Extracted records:
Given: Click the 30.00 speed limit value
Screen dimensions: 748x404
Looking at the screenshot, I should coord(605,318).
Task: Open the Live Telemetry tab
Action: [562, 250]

What is being asked ::
Reproduce the lines above. Leave each one as it is.

Answer to this task ::
Given: Click the 30.00 speed limit value
Screen dimensions: 748x404
Looking at the screenshot, I should coord(605,318).
Task: Open the Live Telemetry tab
Action: [562, 250]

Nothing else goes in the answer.